One option is to move the resistor to the return path (known as a low-side shunt resistor) and connect the oscilloscope's ground clip to the circuit's ground.
You will not have to worry about shorting out your power supply with this setup. However, you introduce a new problem: a ground loop. Current can circulate around the ground loop (from earth ground, through our circuit under test, through the oscilloscope ground clip, back to ground through the oscilloscope).
Ground loops can cause unwanted interference or noise to appear on your measurements or in your circuit. This article does a great job at explaining ground loops. Note that this is only a real problem if both your oscilloscope and circuit under test are both connected to earth ground, as shown in figure 4.
If your oscilloscope or device under test is battery-powered or isolated from earth ground, you do not need to worry about this issue. However, to be extra safe, the best way to measure the voltage drop across a shunt resistor is to use a two-probe setup configured as a differential pair.
You will need 2 channels on your oscilloscope to perform this measurement.
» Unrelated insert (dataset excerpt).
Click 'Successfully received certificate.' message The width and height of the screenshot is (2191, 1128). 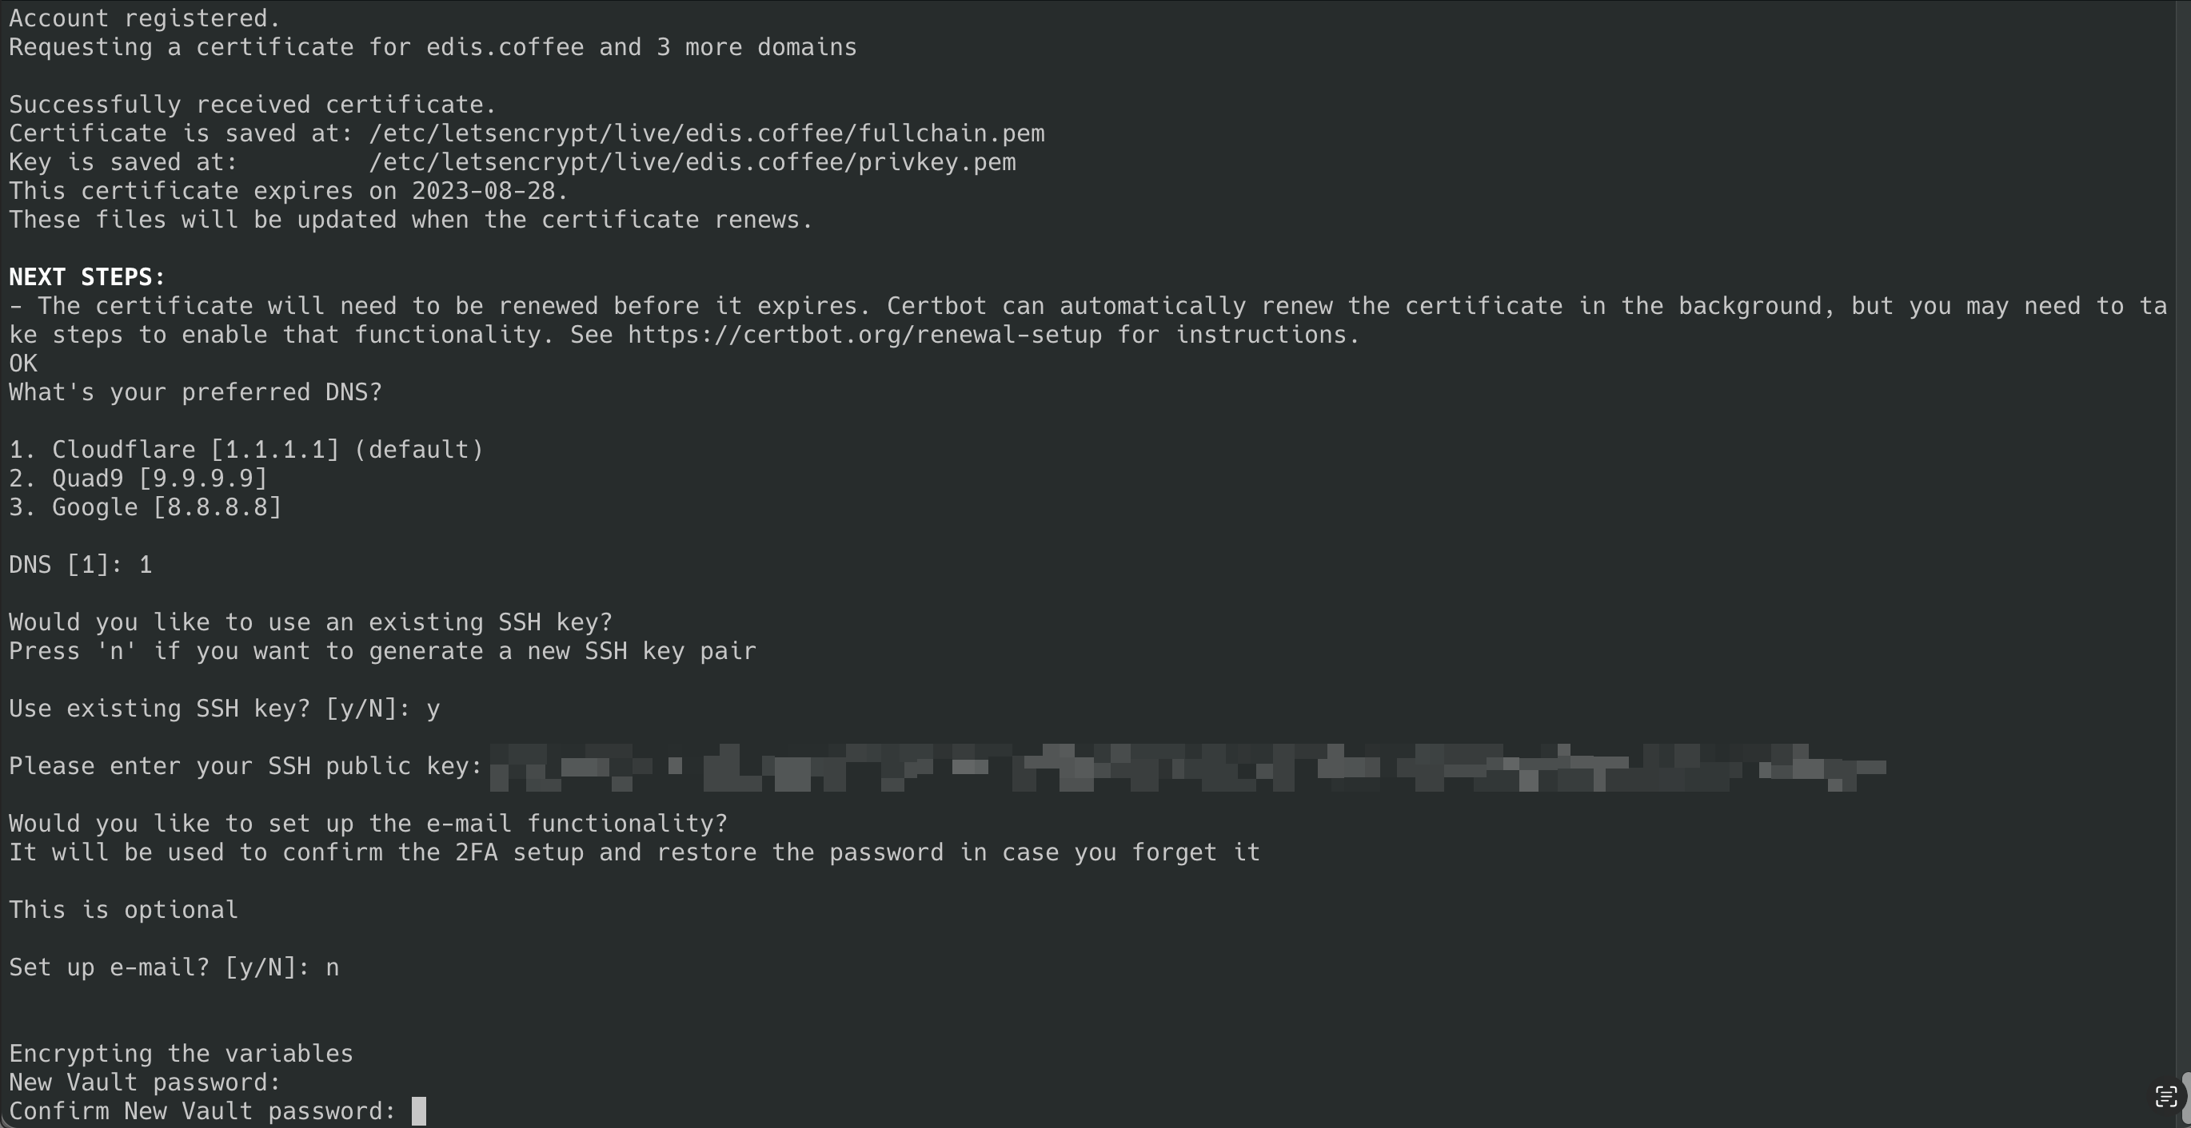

Most oscilloscopes have their ground clips connected together (you can confirm this with a multimeter if you are unsure). As a result, we do not need to connect the ground clips to anything.
Connect your probe tips to either side of the shunt resistor. For this example, we assume that channel 1 is at a higher potential than channel 2. While Figure 5 shows a low-side shunt resistor, note that you can do this with a high-side resistor as well.
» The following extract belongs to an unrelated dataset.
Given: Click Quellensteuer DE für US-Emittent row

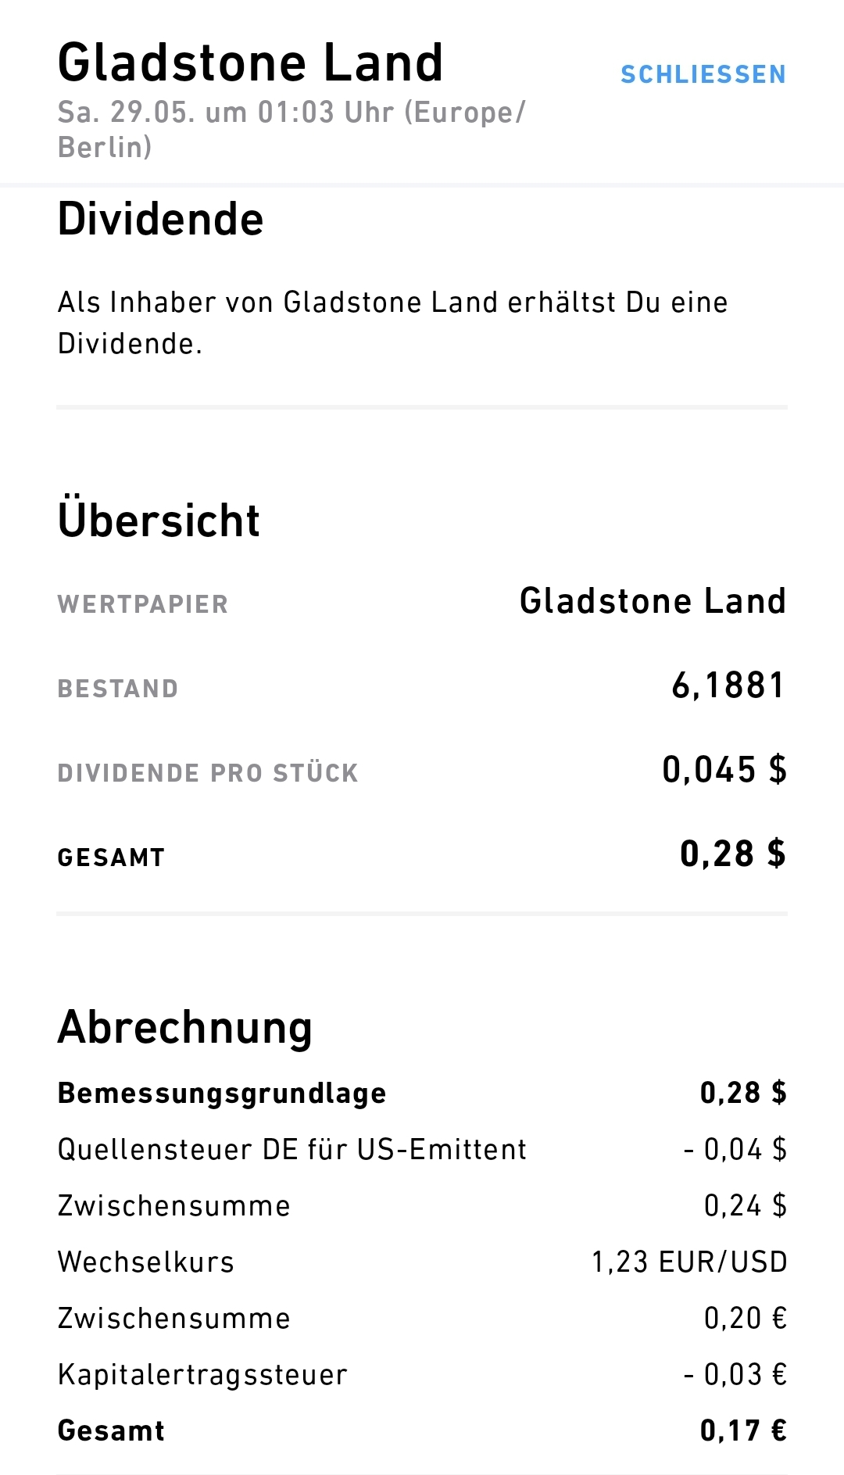Looking at the screenshot, I should click(292, 1150).
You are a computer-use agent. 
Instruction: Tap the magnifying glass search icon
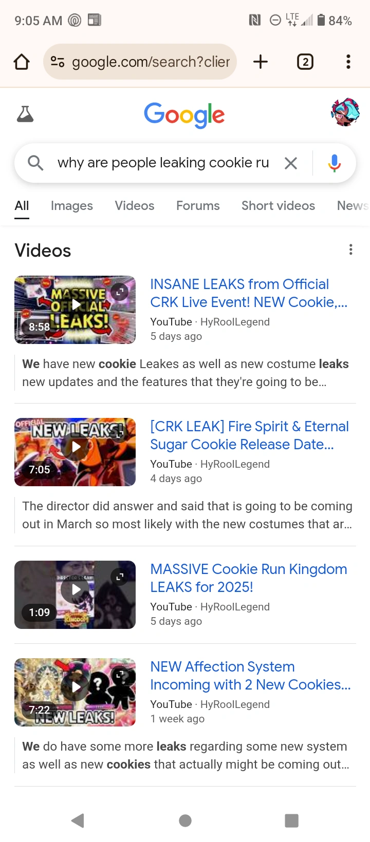tap(35, 163)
On your oscilloscope, select the Math function (assuming your oscilloscope has such a function). From there, you should be able to plot the output of Ch 1 - Ch 2. By subtracting the channel 2 voltage from the channel 1 voltage, we can compute the voltage drop across the resistor without worrying about shorting our power supply or creating a ground loop!
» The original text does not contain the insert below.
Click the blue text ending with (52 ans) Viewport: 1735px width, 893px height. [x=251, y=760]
Remember that for every point on this waveform, you will need to divide the voltage by the value of the shunt resistor to get the current flowing into your system. Some oscilloscopes allow you to divide the measured value by a constant to save you from needing to perform this step. Check the Math functions in your oscilloscope!
If your oscilloscope is battery powered or your device under test is isolated from Earth ground (for example, it is also battery powered or you are using a two-pronged wall adapter), then you do not have to worry about shorting your power supply to ground. Feel free to attach that ground clip to either side of your shunt resistor!
You can also purchase a specialized differential probe for your oscilloscope that accomplishes the same differential setup we discussed above. However, a differential probe requires only 1 channel instead of 2. Additionally, differential probes can be quite pricey.
Another option is an oscilloscope current probe. Most current probes clamp around an exposed wire and measure the magnetic field generated by the current flowing through the wire. This requires an exposed wire in your circuit, and clamp-style probes are generally only accurate down to the milliamp level. A shunt resistor is generally needed to measure microamps and nanoamps
A fourth option is to use a specialized circuit or part for measuring voltage across a shunt resistor, such as an INA169. The INA169 essentially creates a differential probe around the shunt resistor and produces an output voltage that you can measure on a scope. However, note that the INA169 is only capable of measuring positive voltages (high-side shunt resistor). Make sure you fully read the datasheet to understand the part's limitations!
There are many options for measuring current flowing through your circuit. We recommend taking some time to understand how you can take such measurements and the limitations of each approach.